_CONSIGNE_: Imprimez sans aucune modification la partie de l'extrait sur la campagne des Gaulois contre Rome qui commence à « Mais que pouvaient » et se termine à « pertes faites précédemment. ».

_EXTRAIT DU TEXTE_:
____________________
Cette remarque explique une multitude de phénomènes historiques, qui ont beaucoup embarrassé quelques modernes trop enclins à juger des mœurs antiques par les nôtres, et par l’usage où nous sommes d’entretenir toujours sous le drapeau des troupes qui forment à peine la centième partie de notre population.

Mais que pouvaient donc soixante et dix mille Gaulois assez imprudens pour lutter contre Rome, dans un moment où elle pouvait leur opposer toutes ses forces ? Ils prirent leur route par l’Étrurie, en ravageant les campagnes selon leur usage. Le prêteur, qui veillait sur cette province, les laissa passer. Il les suivit, les attaqua vers Clusium, et fut battu ; mais son armée n’essuya pas une déroute complète.

Le consul Æmilius Pappus instruit que les Gaulois avaient pris leur chemin le long des rivages de la mer de Thyrrène, quitta les bords de l’Adriatique, et survint avec son armée, peu de jours après cette bataille. Il offrit un nouveau combat. Les Gaulois, chargés de butin, le refusèrent, d’autant plus qu’ils s’étaient affaiblis des pertes faites précédemment.

Comme ils s’en retournaient, l’armée du consul et celle du préteur parvinrent à faire leur jonction et les suivirent. L’autre consul, Caïus Atilius, arrivait de Sardaigne dans ce temps-là même. Il avait débarqué à Pise, et reprenait la route de Rome, lorsqu’il rencontra l’armée gauloise près du promontoire de Télamon, et l’arrêta. Les Gaulois se trouvaient donc renfermés entre deux armées consulaires (ans 520 de Rome ; 225 av. notre ère.).
____________________
Éléments de données

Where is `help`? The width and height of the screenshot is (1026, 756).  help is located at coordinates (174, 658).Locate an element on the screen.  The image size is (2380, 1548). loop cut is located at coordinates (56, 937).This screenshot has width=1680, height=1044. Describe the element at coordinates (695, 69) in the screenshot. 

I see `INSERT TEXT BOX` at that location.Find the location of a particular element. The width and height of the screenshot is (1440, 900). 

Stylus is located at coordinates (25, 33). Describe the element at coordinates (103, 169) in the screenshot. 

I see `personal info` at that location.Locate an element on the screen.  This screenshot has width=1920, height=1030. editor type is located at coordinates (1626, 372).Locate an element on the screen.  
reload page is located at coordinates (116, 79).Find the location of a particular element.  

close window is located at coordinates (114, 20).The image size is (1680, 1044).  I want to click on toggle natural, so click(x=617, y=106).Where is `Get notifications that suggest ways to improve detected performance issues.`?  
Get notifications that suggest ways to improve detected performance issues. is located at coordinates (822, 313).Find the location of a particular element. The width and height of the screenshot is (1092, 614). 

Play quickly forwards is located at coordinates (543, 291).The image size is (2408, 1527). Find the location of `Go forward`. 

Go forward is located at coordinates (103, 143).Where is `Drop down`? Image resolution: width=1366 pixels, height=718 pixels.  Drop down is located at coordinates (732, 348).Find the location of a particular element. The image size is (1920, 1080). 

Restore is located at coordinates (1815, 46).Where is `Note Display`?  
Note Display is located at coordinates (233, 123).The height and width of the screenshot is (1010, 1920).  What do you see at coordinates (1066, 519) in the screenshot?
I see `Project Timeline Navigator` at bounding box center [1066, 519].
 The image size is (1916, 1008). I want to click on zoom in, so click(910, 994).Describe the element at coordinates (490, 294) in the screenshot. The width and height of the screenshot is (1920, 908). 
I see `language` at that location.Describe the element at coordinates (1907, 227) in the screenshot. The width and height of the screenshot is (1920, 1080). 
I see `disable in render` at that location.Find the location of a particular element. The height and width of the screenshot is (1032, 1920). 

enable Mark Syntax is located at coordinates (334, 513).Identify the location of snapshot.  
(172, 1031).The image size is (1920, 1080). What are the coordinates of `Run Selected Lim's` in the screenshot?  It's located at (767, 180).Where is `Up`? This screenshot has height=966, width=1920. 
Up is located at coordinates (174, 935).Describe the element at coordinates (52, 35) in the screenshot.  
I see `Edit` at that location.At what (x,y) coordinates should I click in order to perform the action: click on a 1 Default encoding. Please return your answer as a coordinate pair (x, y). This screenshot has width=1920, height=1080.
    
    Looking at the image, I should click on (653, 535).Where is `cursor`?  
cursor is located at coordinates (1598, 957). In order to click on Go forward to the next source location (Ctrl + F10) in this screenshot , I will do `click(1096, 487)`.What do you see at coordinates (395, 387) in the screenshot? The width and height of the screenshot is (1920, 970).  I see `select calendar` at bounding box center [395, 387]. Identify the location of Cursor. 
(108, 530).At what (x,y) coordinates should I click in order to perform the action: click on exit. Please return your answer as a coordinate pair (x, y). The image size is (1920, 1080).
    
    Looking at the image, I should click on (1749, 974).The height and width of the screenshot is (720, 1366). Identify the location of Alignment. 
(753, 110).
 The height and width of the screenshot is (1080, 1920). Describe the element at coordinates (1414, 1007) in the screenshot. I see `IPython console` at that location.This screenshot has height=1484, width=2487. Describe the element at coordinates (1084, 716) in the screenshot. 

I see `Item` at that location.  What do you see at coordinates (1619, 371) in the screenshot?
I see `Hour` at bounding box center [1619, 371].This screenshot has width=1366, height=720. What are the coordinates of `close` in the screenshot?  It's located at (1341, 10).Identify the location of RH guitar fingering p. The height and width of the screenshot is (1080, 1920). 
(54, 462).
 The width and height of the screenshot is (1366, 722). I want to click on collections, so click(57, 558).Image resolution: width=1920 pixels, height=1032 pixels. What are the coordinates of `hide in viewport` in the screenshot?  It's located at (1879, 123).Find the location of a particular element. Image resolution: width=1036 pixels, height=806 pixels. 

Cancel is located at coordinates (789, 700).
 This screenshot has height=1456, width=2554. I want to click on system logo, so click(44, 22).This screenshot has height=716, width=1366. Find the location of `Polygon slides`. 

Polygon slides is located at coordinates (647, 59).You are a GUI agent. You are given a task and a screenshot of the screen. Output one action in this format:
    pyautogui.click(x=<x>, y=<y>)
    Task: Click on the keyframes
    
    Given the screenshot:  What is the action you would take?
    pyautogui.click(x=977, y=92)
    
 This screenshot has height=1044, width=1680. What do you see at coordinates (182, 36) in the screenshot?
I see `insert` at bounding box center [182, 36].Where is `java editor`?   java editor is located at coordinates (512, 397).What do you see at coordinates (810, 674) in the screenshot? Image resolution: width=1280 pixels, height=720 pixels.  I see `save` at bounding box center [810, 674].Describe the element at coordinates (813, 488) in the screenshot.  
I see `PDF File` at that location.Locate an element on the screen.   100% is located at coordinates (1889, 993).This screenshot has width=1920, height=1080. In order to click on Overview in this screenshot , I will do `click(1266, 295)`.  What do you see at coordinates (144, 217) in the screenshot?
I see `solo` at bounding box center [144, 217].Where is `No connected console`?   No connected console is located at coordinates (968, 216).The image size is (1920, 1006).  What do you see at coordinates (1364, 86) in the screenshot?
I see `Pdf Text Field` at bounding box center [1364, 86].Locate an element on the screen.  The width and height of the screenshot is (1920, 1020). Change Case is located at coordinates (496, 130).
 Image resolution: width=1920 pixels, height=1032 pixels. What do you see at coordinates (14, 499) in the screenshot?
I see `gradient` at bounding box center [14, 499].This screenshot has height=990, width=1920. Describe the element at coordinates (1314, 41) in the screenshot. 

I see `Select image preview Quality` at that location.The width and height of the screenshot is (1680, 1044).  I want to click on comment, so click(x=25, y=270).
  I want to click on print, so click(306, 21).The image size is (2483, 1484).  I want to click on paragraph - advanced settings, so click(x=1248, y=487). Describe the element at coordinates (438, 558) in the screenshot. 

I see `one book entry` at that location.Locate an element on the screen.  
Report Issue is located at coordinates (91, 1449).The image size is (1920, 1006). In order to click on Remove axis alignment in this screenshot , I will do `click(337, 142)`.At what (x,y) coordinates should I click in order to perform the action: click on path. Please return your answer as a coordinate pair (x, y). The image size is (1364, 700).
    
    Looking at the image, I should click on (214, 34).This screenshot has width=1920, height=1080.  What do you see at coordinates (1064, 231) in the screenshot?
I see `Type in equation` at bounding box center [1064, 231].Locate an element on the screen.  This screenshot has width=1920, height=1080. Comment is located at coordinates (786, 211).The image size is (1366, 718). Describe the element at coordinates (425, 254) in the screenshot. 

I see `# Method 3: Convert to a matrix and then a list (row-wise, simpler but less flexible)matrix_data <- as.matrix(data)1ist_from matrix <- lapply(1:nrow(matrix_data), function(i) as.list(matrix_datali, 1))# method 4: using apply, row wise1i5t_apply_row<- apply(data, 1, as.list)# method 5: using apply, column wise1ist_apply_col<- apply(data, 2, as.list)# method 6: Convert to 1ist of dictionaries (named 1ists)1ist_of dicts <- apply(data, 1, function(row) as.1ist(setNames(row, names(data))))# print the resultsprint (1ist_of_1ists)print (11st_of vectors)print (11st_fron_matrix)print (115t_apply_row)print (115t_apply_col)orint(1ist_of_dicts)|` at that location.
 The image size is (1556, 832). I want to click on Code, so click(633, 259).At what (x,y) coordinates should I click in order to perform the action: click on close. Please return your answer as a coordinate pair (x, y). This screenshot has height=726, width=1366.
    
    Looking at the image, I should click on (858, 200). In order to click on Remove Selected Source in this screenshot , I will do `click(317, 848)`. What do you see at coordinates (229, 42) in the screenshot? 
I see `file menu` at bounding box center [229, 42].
____________________
_RÉPONSE ATTENDUE_:
Mais que pouvaient donc soixante et dix mille Gaulois assez imprudens pour lutter contre Rome, dans un moment où elle pouvait leur opposer toutes ses forces ? Ils prirent leur route par l’Étrurie, en ravageant les campagnes selon leur usage. Le prêteur, qui veillait sur cette province, les laissa passer. Il les suivit, les attaqua vers Clusium, et fut battu ; mais son armée n’essuya pas une déroute complète.

Le consul Æmilius Pappus instruit que les Gaulois avaient pris leur chemin le long des rivages de la mer de Thyrrène, quitta les bords de l’Adriatique, et survint avec son armée, peu de jours après cette bataille. Il offrit un nouveau combat. Les Gaulois, chargés de butin, le refusèrent, d’autant plus qu’ils s’étaient affaiblis des pertes faites précédemment.